A bicistronic retrovirus vector containing a picornavirus internal ribosome entry site allows for correction of X-linked CGD by selection for MDR1 expression

Chronic granulomatous disease (CGD) is an inherited hematologic disorder involving failure of phagocytic cell oxidase to produce superoxide (O2-.), resulting in recurrent infections. The success of retrovirus gene therapy for hematopoietic diseases will be limited both by the efficiency of ex vivo transduction of target cells and by the ability of corrected cells to replace uncorrected cells in vivo. Using MFG-based retrovirus vectors containing oxidase genes, we have previously demonstrated in vitro correction of CGD, but transduction rates were low. In the present study we explore a strategy for providing a selective growth advantage to transduced cells, while retaining the single promoter feature of MFG responsible for high virus titer and enhanced protein production. We constructed a bicistronic retrovirus producing a single mRNA encoding both the therapeutic gene for the X-linked form of CGD (X-CGD), gp91phox, and the selectable human multidrug resistance gene, MDR1 linked together by the encephalomyocarditis virus internal ribosome entry site (IRES).

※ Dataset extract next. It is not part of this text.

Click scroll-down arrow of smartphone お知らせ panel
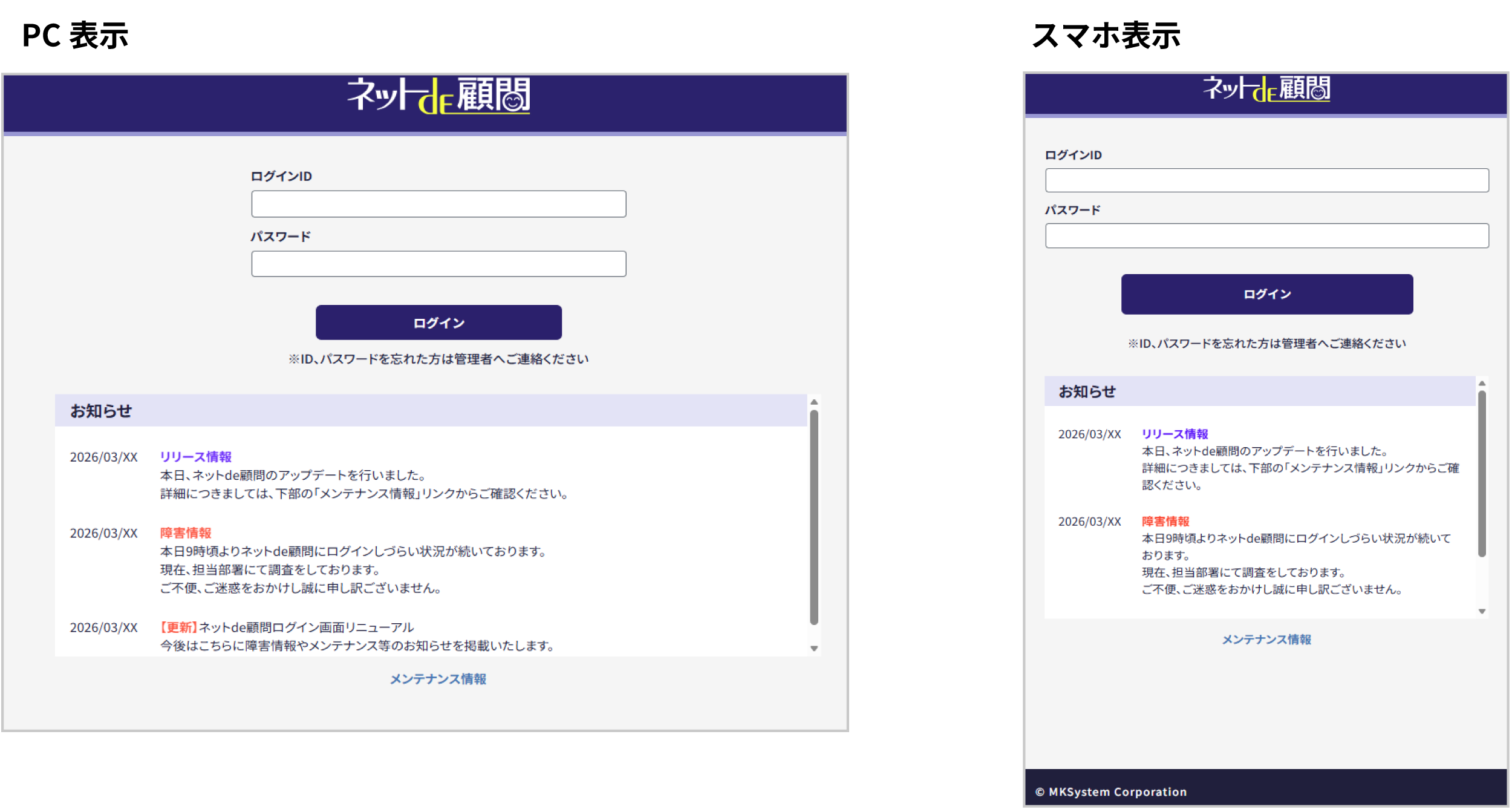Viewport: 1512px width, 812px height. click(1482, 612)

As a control we constructed a bicistronic vector with the polio virus IRES element and using the bacterial neomycin resistance gene (neor) as the selective element. In Epstein-Barr virus transformed B (EBV-B) cells from an X-CGD patient, a tissue culture model of CGD, we show correction of the CGD defect and complete normalization of the cell population using either of these vectors and appropriate selection (vincristine for MDR1 and G418 for neor). Using a chemiluminescence assay of O2-. production, populations of cells transduced with either vector demonstrated initial correction levels of from less than 0.1% up to 2.7% of normal EBV-B cell oxidase activity. With either construct, cell growth under appropriate selection enriched the population of transduced cells, resulting in correction of X-CGD EBV-B cells to a level of O2-. production equalling or exceeding that of normal EBV-B cells. These studies show that a therapeutic gene can be linked to a resistance gene by an IRES element, allowing for selective enrichment of cells expressing the therapeutic gene. Furthermore, the use of MDR1 as a selective element in our studies validates an important approach to gene therapy that could allow in vivo selection and is generalizable to a number of therapeutic settings.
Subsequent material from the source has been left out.